## PROBLEM DETAILS
Output, without alteration, the first line of the entries and each line after it, stopping with the line that contains "Task: Open the partially".

## DATA SHOWN
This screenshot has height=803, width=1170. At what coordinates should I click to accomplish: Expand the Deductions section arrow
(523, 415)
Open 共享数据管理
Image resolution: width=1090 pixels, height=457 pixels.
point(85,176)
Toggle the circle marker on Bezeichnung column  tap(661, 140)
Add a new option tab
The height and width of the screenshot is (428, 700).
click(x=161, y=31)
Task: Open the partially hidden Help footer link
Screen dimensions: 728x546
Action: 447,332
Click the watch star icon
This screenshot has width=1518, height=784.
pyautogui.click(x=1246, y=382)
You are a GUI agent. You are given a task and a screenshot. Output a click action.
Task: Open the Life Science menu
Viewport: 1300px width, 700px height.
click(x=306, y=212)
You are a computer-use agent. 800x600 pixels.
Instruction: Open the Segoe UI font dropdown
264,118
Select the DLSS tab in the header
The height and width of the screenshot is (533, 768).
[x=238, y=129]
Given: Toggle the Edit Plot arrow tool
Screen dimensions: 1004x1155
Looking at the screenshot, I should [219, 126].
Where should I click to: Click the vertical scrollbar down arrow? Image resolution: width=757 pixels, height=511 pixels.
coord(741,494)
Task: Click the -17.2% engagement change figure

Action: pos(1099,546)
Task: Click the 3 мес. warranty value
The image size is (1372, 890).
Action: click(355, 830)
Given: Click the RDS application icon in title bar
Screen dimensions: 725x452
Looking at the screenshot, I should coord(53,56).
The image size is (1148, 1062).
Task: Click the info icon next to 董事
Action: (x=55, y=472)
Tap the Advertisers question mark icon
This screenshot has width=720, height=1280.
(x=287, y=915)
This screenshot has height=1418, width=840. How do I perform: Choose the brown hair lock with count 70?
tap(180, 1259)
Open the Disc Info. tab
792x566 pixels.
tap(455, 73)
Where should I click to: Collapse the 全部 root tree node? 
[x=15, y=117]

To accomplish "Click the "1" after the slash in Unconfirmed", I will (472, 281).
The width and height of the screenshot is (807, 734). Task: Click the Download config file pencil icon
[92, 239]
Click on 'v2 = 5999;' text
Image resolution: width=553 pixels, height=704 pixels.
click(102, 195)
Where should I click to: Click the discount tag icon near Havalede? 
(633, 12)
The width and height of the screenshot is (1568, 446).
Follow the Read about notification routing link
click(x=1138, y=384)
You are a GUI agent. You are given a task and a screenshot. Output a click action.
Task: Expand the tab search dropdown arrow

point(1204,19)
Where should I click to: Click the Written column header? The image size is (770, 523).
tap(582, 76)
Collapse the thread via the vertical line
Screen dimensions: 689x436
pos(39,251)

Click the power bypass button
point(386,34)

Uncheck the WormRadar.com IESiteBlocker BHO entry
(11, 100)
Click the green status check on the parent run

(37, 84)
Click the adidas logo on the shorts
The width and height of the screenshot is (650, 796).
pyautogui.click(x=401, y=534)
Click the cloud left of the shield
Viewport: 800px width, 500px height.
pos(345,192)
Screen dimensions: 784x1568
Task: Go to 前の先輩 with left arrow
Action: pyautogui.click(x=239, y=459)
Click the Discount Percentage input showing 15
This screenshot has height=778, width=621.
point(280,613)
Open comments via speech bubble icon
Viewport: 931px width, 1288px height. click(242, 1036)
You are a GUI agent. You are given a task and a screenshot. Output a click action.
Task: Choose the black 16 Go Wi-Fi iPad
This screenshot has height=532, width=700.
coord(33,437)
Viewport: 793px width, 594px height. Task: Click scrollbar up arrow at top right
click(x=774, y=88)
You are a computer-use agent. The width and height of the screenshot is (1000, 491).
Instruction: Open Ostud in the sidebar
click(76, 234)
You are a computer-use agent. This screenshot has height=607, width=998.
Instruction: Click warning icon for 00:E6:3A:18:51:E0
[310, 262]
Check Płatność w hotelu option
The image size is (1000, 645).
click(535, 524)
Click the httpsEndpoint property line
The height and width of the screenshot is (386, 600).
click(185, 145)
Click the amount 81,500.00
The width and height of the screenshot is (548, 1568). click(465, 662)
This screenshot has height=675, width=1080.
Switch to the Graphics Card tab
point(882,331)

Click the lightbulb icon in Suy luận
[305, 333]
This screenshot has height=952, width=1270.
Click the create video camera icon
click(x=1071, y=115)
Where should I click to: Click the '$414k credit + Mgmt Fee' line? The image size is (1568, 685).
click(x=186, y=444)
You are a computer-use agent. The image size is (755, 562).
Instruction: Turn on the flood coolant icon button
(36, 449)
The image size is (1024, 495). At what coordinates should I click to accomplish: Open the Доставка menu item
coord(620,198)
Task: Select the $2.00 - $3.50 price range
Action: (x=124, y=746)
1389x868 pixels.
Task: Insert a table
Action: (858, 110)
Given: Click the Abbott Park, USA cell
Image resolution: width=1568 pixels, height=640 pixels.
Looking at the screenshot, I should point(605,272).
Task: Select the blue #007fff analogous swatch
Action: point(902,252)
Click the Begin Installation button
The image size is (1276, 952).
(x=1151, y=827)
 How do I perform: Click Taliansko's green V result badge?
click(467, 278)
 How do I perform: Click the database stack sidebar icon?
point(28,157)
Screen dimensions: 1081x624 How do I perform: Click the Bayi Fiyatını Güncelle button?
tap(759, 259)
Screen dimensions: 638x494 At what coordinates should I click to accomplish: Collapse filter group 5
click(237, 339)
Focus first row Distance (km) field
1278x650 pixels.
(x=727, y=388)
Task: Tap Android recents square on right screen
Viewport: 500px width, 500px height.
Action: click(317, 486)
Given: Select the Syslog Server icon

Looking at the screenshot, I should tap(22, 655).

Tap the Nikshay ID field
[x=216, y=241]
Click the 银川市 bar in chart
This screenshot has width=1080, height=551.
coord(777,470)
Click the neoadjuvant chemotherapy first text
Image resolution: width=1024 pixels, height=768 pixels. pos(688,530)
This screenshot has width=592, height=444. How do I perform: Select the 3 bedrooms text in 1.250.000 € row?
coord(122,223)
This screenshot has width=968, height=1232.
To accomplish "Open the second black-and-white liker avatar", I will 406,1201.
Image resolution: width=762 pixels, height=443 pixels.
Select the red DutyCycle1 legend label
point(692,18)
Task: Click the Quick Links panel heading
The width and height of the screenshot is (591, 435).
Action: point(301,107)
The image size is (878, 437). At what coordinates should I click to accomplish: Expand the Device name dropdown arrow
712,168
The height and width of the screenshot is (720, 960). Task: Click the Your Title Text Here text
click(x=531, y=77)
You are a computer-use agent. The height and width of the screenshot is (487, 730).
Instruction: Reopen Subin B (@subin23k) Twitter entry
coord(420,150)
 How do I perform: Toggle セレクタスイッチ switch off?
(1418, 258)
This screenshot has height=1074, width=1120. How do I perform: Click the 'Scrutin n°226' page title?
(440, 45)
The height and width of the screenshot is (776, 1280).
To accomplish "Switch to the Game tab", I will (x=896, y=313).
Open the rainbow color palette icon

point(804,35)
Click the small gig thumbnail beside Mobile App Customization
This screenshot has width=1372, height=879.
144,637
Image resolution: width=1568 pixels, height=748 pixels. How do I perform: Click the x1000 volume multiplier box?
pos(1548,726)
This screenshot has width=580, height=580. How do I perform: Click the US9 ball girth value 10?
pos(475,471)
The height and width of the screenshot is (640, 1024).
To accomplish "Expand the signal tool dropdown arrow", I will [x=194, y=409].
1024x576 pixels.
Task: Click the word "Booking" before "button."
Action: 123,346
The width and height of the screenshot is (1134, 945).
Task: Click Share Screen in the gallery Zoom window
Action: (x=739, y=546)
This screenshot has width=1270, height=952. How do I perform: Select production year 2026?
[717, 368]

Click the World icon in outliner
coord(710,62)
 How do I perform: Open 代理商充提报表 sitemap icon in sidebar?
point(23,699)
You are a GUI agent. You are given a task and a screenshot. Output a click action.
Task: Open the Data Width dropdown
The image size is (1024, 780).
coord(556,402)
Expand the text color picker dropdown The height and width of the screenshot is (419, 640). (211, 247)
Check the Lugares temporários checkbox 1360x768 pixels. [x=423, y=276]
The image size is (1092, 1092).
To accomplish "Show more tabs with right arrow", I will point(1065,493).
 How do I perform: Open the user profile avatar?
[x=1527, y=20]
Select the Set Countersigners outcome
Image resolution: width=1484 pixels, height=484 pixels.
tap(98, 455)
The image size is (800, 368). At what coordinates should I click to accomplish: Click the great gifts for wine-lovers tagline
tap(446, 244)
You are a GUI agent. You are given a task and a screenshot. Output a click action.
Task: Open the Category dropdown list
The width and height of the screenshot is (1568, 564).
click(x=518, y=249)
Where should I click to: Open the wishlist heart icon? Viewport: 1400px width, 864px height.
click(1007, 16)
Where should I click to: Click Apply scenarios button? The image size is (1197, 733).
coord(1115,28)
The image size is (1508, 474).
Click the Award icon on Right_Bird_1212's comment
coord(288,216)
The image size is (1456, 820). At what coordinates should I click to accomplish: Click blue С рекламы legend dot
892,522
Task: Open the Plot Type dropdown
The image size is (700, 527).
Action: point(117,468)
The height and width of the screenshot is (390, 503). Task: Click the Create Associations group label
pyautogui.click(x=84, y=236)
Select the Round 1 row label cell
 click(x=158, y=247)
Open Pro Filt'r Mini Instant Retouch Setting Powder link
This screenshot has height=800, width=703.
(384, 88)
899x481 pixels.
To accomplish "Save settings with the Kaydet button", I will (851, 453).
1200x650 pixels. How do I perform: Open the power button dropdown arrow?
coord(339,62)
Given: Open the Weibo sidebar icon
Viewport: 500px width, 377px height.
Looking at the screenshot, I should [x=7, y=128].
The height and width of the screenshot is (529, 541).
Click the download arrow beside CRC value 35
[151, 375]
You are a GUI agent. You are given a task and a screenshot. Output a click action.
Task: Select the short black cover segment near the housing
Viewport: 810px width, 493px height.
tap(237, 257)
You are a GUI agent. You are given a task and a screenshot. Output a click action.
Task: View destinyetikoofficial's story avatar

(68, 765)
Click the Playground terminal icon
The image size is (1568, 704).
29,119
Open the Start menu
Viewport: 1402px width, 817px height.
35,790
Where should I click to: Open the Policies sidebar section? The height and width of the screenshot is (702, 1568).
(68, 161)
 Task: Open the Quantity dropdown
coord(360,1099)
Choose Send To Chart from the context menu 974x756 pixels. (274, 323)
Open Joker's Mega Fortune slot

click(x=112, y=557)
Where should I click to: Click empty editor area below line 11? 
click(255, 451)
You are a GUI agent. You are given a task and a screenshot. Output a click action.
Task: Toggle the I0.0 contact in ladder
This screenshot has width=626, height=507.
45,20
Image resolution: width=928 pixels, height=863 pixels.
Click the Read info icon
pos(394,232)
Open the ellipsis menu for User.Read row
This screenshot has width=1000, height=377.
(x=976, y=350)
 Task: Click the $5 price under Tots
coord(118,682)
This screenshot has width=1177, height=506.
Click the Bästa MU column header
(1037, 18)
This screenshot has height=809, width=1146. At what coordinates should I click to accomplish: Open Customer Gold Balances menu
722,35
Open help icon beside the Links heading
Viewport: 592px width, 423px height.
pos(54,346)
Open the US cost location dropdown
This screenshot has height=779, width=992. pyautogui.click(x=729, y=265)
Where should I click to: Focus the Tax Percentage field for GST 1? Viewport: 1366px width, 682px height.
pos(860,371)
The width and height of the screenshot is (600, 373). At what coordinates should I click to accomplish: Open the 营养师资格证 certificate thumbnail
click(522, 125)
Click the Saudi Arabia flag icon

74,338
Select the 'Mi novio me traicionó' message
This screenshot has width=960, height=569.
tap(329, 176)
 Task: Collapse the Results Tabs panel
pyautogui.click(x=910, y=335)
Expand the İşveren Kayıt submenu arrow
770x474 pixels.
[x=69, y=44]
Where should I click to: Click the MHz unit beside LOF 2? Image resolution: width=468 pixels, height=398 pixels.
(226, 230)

## ANSWER TO THIS EXERCISE
This screenshot has height=803, width=1170. At what coordinates should I click to accomplish: Expand the Deductions section arrow
(523, 415)
Open 共享数据管理
Image resolution: width=1090 pixels, height=457 pixels.
point(85,176)
Toggle the circle marker on Bezeichnung column  tap(661, 140)
Add a new option tab
The height and width of the screenshot is (428, 700).
click(x=161, y=31)
Task: Open the partially hidden Help footer link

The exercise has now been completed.